Kisah Nabi Hud As

Umat Hud adalah kaum ‘Aad, sedangkan Hud berasal dari kota ‘Irom. Hud, ‘Aad, ‘Irom, ketiganya disingkat menjadi Hadram yang kemudian dikenal menjadi Hadramaut. Sebuah wilayah di sebelah selatan Yaman yang sangat subur dan dijuluki ‘new diamond Arabia’.

Nabi Hud As juga merupakan orang pertama yang berbicara menggunakan bahasa Arab.
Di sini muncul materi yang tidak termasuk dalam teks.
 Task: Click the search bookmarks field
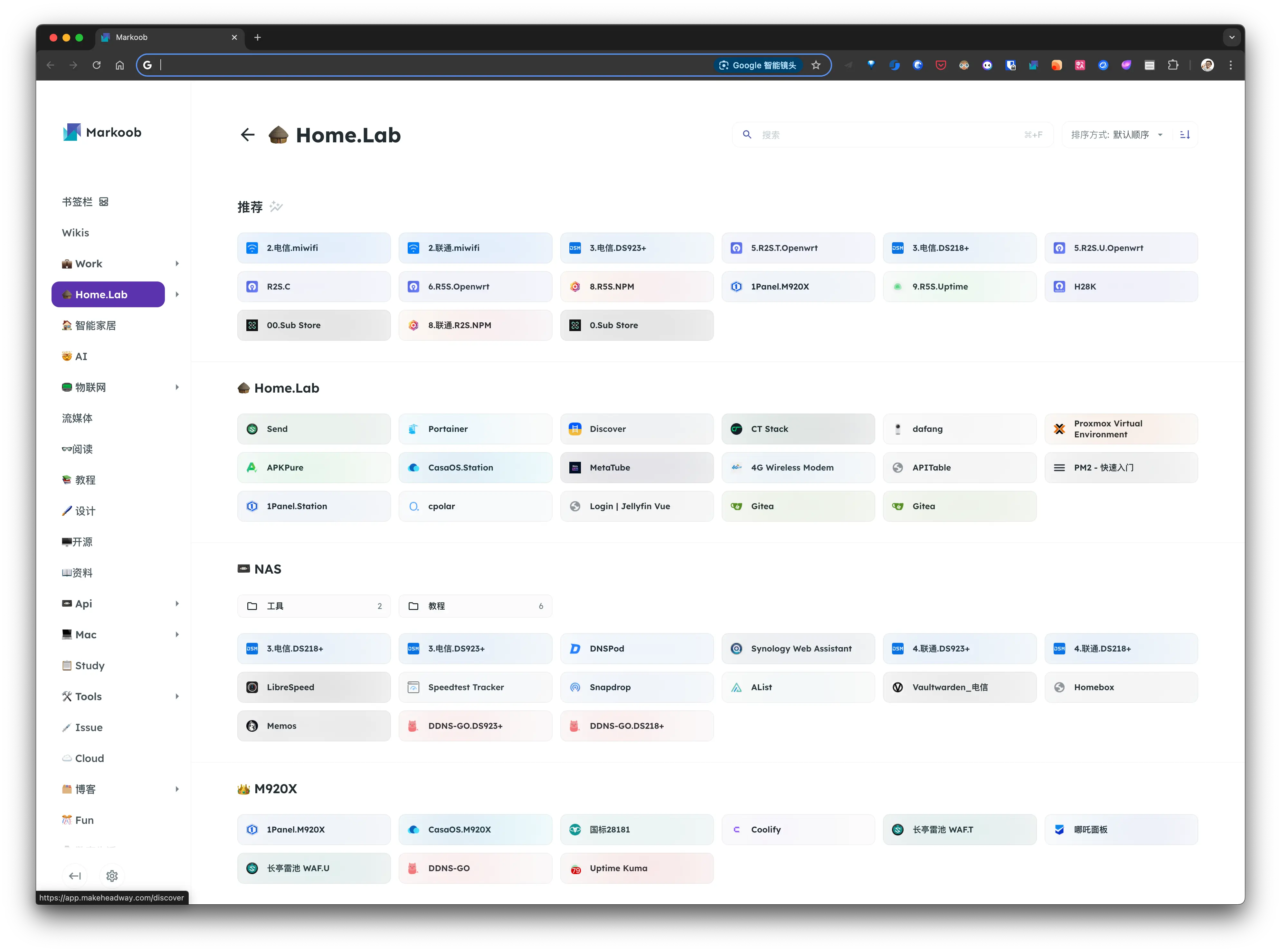[890, 135]
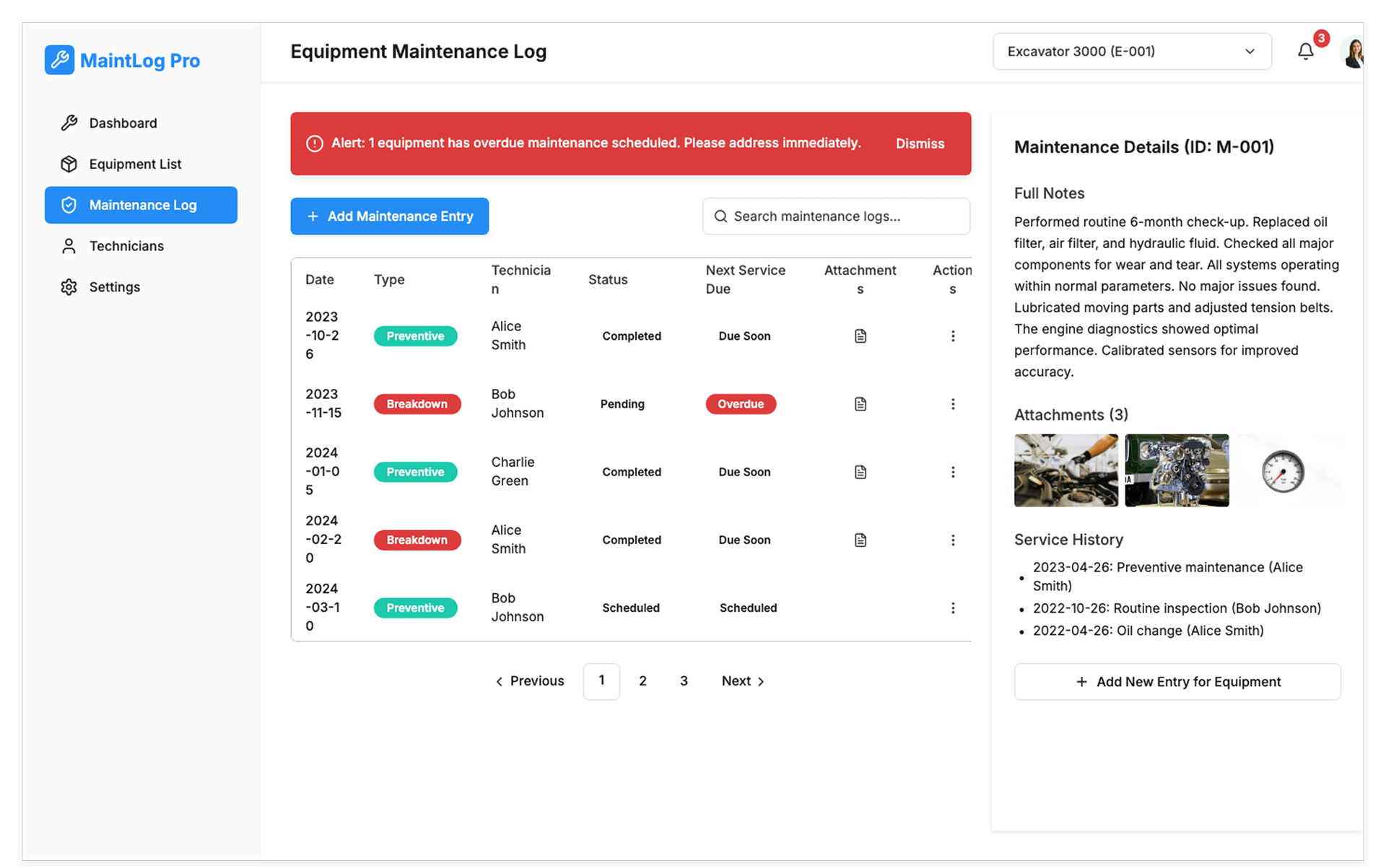Viewport: 1386px width, 868px height.
Task: Open attachment icon for 2024-02-20 Breakdown entry
Action: pyautogui.click(x=860, y=540)
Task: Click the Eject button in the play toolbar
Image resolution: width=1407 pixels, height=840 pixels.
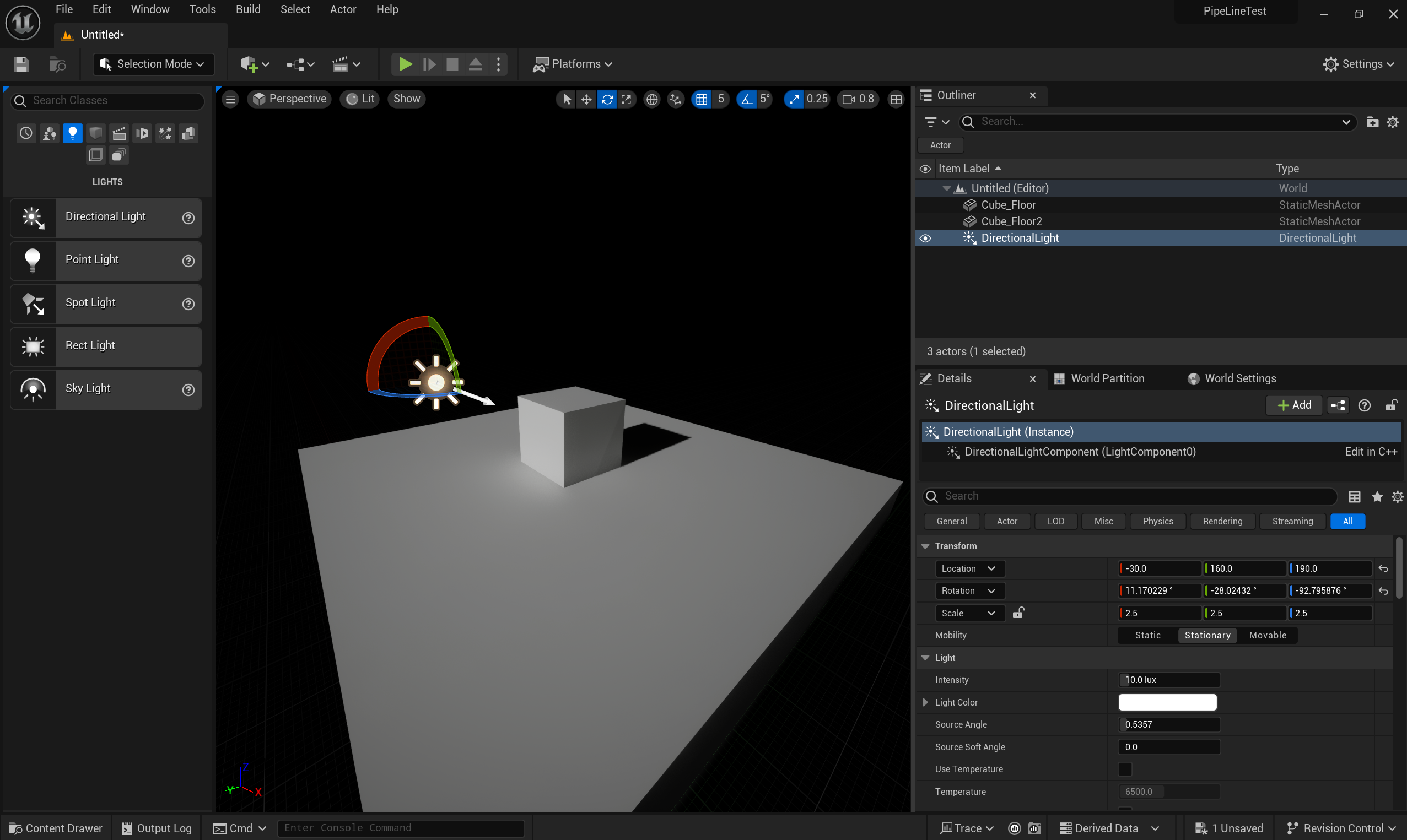Action: pos(475,64)
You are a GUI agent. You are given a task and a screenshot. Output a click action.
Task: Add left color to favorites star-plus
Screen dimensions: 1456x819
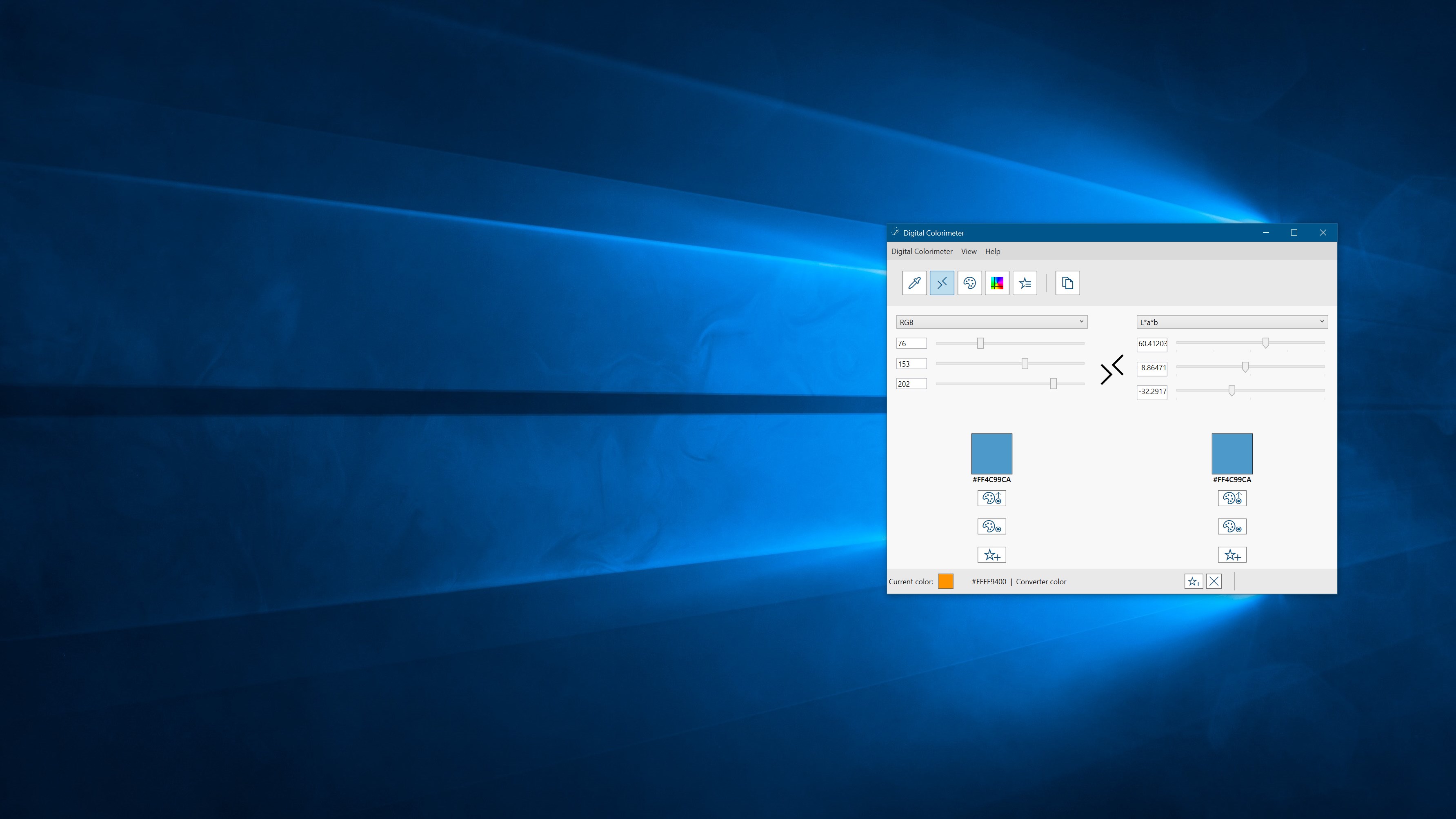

Empat orang nabi yang berasal dari Arab adalah: Hud, Saleh, Syuaib, dan Rasulullah SAW.

Kaum ‘Aad dikenal memiliki kemampuan teknologi yang tinggi. Disebutkan dalam Al-Qur’an yang belum pernah sebuah bangsa memiliki teknologi secanggih itu. Teknologi tersebut yang diwarisi oleh kaum Tsamud, kaumnya Nabi Saleh, yang kemudian disebut bangsa Semit.

Mereka juga memiliki teknologi membangun istana dengan pilar tinggi, gedung-gedung pencakar langit dan memahat gunung-gunung batu untuk dijadikan rumah. Kaum ‘Aad adalah bangsa superior saat itu. Peradaban mereka sudah sangat tinggi melampaui kemampuan bangsa lain di zaman tersebut.

Teknologi seperti apakah yang mereka miliki? Piramida yang dibangun di Mesir, konon, karena diajarkan oleh kaum ‘Aad.

Sayangnya kepandaian yang mereka miliki digunakan untuk bermegah-megah. Kemakmuran yang mereka raih dianggap sebagai hasil kerja keras mereka sendiri. Negeri yang subur mereka anggap sebagai berkah dari penyembahan berhala yang dilakukan oleh para pendahulu mereka.

Seolah tragedi yang terjadi pada zaman Nuh hilang tak berbekas. Padahal jarak antara banjir Nuh sampai diangkatnya Hud sebagai nabi hanya berkisar sekitar 5-6 abad.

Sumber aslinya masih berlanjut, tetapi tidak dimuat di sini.